ライヴでストリングスを鳴らしたかったんですよ。それも同期を使わずに生音で鳴らしたかったので、ストリングスの音色をギターで再現できるエフェクターを使ったんです。一応、後ろに打ち込みのストリングスとオーケストラが薄く入っているんですけど、主役はあくまでもギター。壮大にしすぎるとライヴで再現するのが難しい。でも、音源だからいいか、ライヴでやることにとらわれすぎてもな…っていう絶妙なバランスを聴いてほしいです。
絶妙のバランスと言えば、ガレージロックの荒々しさと洗練されたポップ感覚が入り混じる「Sunny side up」もまさにそうですね。

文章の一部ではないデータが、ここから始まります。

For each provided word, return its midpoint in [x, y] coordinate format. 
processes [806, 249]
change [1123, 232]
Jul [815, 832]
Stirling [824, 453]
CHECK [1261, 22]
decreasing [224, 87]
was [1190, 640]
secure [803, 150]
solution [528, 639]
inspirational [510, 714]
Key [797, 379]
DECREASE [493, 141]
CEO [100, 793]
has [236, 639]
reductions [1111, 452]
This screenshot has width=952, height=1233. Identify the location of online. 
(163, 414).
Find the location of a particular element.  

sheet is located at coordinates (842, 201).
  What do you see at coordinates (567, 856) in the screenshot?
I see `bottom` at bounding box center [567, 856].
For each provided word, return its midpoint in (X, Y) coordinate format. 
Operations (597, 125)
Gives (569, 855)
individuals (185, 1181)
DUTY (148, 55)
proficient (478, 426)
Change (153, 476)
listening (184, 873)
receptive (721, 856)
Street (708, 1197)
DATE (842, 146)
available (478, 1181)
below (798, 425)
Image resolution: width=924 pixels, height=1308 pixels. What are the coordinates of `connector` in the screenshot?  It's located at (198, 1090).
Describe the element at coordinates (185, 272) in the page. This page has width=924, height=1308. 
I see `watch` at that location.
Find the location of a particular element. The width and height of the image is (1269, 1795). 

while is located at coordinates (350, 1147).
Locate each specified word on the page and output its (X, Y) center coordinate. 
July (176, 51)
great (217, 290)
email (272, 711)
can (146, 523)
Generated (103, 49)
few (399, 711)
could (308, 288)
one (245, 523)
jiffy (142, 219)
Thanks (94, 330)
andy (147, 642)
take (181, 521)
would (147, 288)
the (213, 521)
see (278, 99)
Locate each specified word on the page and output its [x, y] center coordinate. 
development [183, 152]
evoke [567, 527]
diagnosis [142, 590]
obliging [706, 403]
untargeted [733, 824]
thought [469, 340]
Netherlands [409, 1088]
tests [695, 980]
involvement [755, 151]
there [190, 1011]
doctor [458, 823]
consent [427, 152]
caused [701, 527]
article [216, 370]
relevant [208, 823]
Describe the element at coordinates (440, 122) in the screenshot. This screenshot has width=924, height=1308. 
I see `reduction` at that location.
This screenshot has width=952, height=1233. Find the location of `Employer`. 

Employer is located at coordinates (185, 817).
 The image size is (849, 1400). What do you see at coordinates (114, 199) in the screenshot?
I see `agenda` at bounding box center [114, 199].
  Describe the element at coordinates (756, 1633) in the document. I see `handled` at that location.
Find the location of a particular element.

ドラムのキックのドンって抜ける感じがポップさを出しているんですよ。この曲はずっとサビが付けられなくて。AメロとBメロが強すぎて、どういうサビをはめても取って付けたようになってしまう。それならいっそのこと、めちゃめちゃ取って付けたようにしてやろうと思ってやってみたら結構きれいにはまりました(笑)。歌詞にある“銘々”(メイメイ)と“good good”(グーグー)は中国語の妹と兄貴。兄貴と妹が主人公の中国のテレビアニメ(『兄に付ける薬はない!』)に書いた主題歌だから、そういう仕掛けを入れたんですけど、それには誰も気付いていないですね(笑)。もちろん漢字は違うんですけど、中国で流れる時、そういうふうに聴こえたらいいなと思っていたら、中国で流れたのはオフヴォーカルバージョンっていうね(苦笑)。
あ、それで“good good”なんて…。
歌うかぁみたいな?(笑) どこまでくだけられるのかっていう質問というか、問題提起というか、そういう歌詞ではありますよね。“こいつらグーグー言うとるぞ”ってなるのか、“いいね!”ってなるのか。でも、歌っていて気持ち良いから、ま、いいんじゃないかなって思いました(笑)。